Saved data entries
——
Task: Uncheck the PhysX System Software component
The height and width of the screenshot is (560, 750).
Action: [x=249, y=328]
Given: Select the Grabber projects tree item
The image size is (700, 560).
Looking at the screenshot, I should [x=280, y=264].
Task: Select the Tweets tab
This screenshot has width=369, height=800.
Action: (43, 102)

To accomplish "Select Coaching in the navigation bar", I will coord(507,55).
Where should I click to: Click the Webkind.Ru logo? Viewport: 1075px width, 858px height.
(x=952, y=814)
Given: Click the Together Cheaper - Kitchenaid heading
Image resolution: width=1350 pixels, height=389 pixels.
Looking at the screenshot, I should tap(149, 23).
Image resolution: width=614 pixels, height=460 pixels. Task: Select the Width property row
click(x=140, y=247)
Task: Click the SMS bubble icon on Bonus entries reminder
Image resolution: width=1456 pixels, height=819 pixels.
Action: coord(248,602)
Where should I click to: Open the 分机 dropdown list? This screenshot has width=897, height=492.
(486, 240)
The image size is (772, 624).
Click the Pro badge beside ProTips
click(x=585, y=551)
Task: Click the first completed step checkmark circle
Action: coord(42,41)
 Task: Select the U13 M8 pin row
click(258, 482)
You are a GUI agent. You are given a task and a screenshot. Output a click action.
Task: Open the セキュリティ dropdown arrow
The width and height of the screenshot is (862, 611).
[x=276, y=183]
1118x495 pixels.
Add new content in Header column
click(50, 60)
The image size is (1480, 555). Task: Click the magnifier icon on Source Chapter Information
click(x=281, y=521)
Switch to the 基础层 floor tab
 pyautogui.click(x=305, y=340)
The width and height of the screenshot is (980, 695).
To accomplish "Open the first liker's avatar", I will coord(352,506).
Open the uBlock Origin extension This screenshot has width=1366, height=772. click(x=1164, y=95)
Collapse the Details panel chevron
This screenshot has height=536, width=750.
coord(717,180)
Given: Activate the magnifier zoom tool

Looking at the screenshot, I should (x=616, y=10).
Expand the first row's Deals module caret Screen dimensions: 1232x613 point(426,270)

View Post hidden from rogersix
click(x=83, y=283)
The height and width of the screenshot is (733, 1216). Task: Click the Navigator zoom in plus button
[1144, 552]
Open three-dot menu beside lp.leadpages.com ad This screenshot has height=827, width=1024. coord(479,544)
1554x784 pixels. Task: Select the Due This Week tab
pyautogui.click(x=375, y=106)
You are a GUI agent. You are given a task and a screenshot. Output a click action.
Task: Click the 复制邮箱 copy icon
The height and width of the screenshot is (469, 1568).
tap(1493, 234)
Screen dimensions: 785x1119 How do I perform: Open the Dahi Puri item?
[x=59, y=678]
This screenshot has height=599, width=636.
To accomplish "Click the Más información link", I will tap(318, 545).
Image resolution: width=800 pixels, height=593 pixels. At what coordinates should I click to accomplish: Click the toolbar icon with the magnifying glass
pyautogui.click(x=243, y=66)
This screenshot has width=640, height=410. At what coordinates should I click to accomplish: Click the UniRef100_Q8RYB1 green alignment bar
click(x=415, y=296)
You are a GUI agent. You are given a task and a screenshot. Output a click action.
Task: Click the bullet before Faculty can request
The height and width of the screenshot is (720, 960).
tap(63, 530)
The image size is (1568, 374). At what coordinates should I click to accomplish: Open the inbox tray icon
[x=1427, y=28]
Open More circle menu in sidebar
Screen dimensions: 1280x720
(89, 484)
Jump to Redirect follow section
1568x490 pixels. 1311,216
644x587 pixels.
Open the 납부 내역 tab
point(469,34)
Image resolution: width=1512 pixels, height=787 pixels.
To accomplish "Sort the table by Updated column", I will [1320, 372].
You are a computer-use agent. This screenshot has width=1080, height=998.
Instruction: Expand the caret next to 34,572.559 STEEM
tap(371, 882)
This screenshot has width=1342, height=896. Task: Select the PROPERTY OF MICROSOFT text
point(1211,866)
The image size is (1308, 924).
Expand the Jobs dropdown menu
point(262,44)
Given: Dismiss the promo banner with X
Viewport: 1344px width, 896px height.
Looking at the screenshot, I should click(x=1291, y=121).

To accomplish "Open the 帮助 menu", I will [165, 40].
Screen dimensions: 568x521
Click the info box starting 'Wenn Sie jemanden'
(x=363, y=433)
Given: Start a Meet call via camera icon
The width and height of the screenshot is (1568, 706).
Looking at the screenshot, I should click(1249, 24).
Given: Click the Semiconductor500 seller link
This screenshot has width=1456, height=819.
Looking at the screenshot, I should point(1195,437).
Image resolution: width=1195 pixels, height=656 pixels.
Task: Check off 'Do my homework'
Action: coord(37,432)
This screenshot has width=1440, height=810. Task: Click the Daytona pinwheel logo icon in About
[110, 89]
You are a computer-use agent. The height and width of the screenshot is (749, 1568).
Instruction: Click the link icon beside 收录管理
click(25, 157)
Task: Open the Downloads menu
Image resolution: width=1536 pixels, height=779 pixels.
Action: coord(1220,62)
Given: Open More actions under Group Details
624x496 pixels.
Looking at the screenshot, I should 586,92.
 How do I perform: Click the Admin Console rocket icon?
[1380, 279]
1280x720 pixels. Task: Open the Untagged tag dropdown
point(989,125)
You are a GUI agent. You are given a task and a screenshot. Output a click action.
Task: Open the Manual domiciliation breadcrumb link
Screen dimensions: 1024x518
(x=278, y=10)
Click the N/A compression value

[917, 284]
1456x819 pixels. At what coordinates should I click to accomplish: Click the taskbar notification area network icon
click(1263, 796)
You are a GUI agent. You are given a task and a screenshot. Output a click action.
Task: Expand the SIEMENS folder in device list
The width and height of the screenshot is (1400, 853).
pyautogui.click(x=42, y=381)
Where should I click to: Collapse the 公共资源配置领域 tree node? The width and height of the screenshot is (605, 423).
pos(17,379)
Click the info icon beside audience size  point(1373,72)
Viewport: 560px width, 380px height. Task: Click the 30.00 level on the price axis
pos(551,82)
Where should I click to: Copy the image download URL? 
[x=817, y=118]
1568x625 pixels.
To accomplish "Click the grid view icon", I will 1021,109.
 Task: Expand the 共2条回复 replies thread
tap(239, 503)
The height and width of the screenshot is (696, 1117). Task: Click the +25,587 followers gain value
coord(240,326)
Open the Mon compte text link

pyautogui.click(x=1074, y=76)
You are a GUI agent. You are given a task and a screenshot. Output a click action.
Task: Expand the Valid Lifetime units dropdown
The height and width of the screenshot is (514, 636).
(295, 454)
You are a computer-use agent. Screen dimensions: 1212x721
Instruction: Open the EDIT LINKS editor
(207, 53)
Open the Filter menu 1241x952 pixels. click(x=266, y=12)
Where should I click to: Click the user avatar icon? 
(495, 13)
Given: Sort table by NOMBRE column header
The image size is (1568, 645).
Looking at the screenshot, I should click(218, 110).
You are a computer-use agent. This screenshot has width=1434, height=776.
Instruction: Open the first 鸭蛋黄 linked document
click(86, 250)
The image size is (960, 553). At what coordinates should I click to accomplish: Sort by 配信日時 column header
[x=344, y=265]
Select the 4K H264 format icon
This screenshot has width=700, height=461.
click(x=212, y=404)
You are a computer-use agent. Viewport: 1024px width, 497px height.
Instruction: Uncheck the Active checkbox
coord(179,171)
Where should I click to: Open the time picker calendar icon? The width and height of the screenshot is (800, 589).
——
=== WHAT TO PRODUCE ===
Output all of the records above unchanged.

=== EXERCISE OUTPUT ===
Task: Uncheck the PhysX System Software component
The height and width of the screenshot is (560, 750).
Action: [x=249, y=328]
Given: Select the Grabber projects tree item
The image size is (700, 560).
Looking at the screenshot, I should [x=280, y=264].
Task: Select the Tweets tab
This screenshot has width=369, height=800.
Action: (43, 102)

To accomplish "Select Coaching in the navigation bar", I will coord(507,55).
Where should I click to: Click the Webkind.Ru logo? Viewport: 1075px width, 858px height.
(x=952, y=814)
Given: Click the Together Cheaper - Kitchenaid heading
Image resolution: width=1350 pixels, height=389 pixels.
Looking at the screenshot, I should tap(149, 23).
Image resolution: width=614 pixels, height=460 pixels. Task: Select the Width property row
click(x=140, y=247)
Task: Click the SMS bubble icon on Bonus entries reminder
Image resolution: width=1456 pixels, height=819 pixels.
Action: coord(248,602)
Where should I click to: Open the 分机 dropdown list? This screenshot has width=897, height=492.
(486, 240)
The image size is (772, 624).
Click the Pro badge beside ProTips
click(x=585, y=551)
Task: Click the first completed step checkmark circle
Action: coord(42,41)
 Task: Select the U13 M8 pin row
click(258, 482)
You are a GUI agent. You are given a task and a screenshot. Output a click action.
Task: Open the セキュリティ dropdown arrow
The width and height of the screenshot is (862, 611).
[x=276, y=183]
1118x495 pixels.
Add new content in Header column
click(50, 60)
The image size is (1480, 555). Task: Click the magnifier icon on Source Chapter Information
click(x=281, y=521)
Switch to the 基础层 floor tab
 pyautogui.click(x=305, y=340)
The width and height of the screenshot is (980, 695).
To accomplish "Open the first liker's avatar", I will coord(352,506).
Open the uBlock Origin extension This screenshot has width=1366, height=772. click(x=1164, y=95)
Collapse the Details panel chevron
This screenshot has height=536, width=750.
coord(717,180)
Given: Activate the magnifier zoom tool

Looking at the screenshot, I should (x=616, y=10).
Expand the first row's Deals module caret Screen dimensions: 1232x613 point(426,270)

View Post hidden from rogersix
click(x=83, y=283)
The height and width of the screenshot is (733, 1216). Task: Click the Navigator zoom in plus button
[1144, 552]
Open three-dot menu beside lp.leadpages.com ad This screenshot has height=827, width=1024. coord(479,544)
1554x784 pixels. Task: Select the Due This Week tab
pyautogui.click(x=375, y=106)
You are a GUI agent. You are given a task and a screenshot. Output a click action.
Task: Click the 复制邮箱 copy icon
The height and width of the screenshot is (469, 1568).
tap(1493, 234)
Screen dimensions: 785x1119 How do I perform: Open the Dahi Puri item?
[x=59, y=678]
This screenshot has height=599, width=636.
To accomplish "Click the Más información link", I will tap(318, 545).
Image resolution: width=800 pixels, height=593 pixels. At what coordinates should I click to accomplish: Click the toolbar icon with the magnifying glass
pyautogui.click(x=243, y=66)
This screenshot has width=640, height=410. At what coordinates should I click to accomplish: Click the UniRef100_Q8RYB1 green alignment bar
click(x=415, y=296)
You are a GUI agent. You are given a task and a screenshot. Output a click action.
Task: Click the bullet before Faculty can request
The height and width of the screenshot is (720, 960).
tap(63, 530)
The image size is (1568, 374). At what coordinates should I click to accomplish: Open the inbox tray icon
[x=1427, y=28]
Open More circle menu in sidebar
Screen dimensions: 1280x720
(89, 484)
Jump to Redirect follow section
1568x490 pixels. 1311,216
644x587 pixels.
Open the 납부 내역 tab
point(469,34)
Image resolution: width=1512 pixels, height=787 pixels.
To accomplish "Sort the table by Updated column", I will [1320, 372].
You are a computer-use agent. This screenshot has width=1080, height=998.
Instruction: Expand the caret next to 34,572.559 STEEM
tap(371, 882)
This screenshot has width=1342, height=896. Task: Select the PROPERTY OF MICROSOFT text
point(1211,866)
The image size is (1308, 924).
Expand the Jobs dropdown menu
point(262,44)
Given: Dismiss the promo banner with X
Viewport: 1344px width, 896px height.
Looking at the screenshot, I should click(x=1291, y=121).

To accomplish "Open the 帮助 menu", I will [165, 40].
Screen dimensions: 568x521
Click the info box starting 'Wenn Sie jemanden'
(x=363, y=433)
Given: Start a Meet call via camera icon
The width and height of the screenshot is (1568, 706).
Looking at the screenshot, I should click(1249, 24).
Given: Click the Semiconductor500 seller link
This screenshot has width=1456, height=819.
Looking at the screenshot, I should point(1195,437).
Image resolution: width=1195 pixels, height=656 pixels.
Task: Check off 'Do my homework'
Action: coord(37,432)
This screenshot has width=1440, height=810. Task: Click the Daytona pinwheel logo icon in About
[110, 89]
You are a computer-use agent. The height and width of the screenshot is (749, 1568).
Instruction: Click the link icon beside 收录管理
click(25, 157)
Task: Open the Downloads menu
Image resolution: width=1536 pixels, height=779 pixels.
Action: coord(1220,62)
Given: Open More actions under Group Details
624x496 pixels.
Looking at the screenshot, I should 586,92.
 How do I perform: Click the Admin Console rocket icon?
[1380, 279]
1280x720 pixels. Task: Open the Untagged tag dropdown
point(989,125)
You are a GUI agent. You are given a task and a screenshot. Output a click action.
Task: Open the Manual domiciliation breadcrumb link
Screen dimensions: 1024x518
(x=278, y=10)
Click the N/A compression value

[917, 284]
1456x819 pixels. At what coordinates should I click to accomplish: Click the taskbar notification area network icon
click(1263, 796)
You are a GUI agent. You are given a task and a screenshot. Output a click action.
Task: Expand the SIEMENS folder in device list
The width and height of the screenshot is (1400, 853).
pyautogui.click(x=42, y=381)
Where should I click to: Collapse the 公共资源配置领域 tree node? The width and height of the screenshot is (605, 423).
pos(17,379)
Click the info icon beside audience size  point(1373,72)
Viewport: 560px width, 380px height. Task: Click the 30.00 level on the price axis
pos(551,82)
Where should I click to: Copy the image download URL? 
[x=817, y=118]
1568x625 pixels.
To accomplish "Click the grid view icon", I will 1021,109.
 Task: Expand the 共2条回复 replies thread
tap(239, 503)
The height and width of the screenshot is (696, 1117). Task: Click the +25,587 followers gain value
coord(240,326)
Open the Mon compte text link

pyautogui.click(x=1074, y=76)
You are a GUI agent. You are given a task and a screenshot. Output a click action.
Task: Expand the Valid Lifetime units dropdown
The height and width of the screenshot is (514, 636).
(295, 454)
You are a computer-use agent. Screen dimensions: 1212x721
Instruction: Open the EDIT LINKS editor
(207, 53)
Open the Filter menu 1241x952 pixels. click(x=266, y=12)
Where should I click to: Click the user avatar icon? 
(495, 13)
Given: Sort table by NOMBRE column header
The image size is (1568, 645).
Looking at the screenshot, I should click(218, 110).
You are a computer-use agent. This screenshot has width=1434, height=776.
Instruction: Open the first 鸭蛋黄 linked document
click(86, 250)
The image size is (960, 553). At what coordinates should I click to accomplish: Sort by 配信日時 column header
[x=344, y=265]
Select the 4K H264 format icon
This screenshot has width=700, height=461.
click(x=212, y=404)
You are a computer-use agent. Viewport: 1024px width, 497px height.
Instruction: Uncheck the Active checkbox
coord(179,171)
Where should I click to: Open the time picker calendar icon? The width and height of the screenshot is (800, 589).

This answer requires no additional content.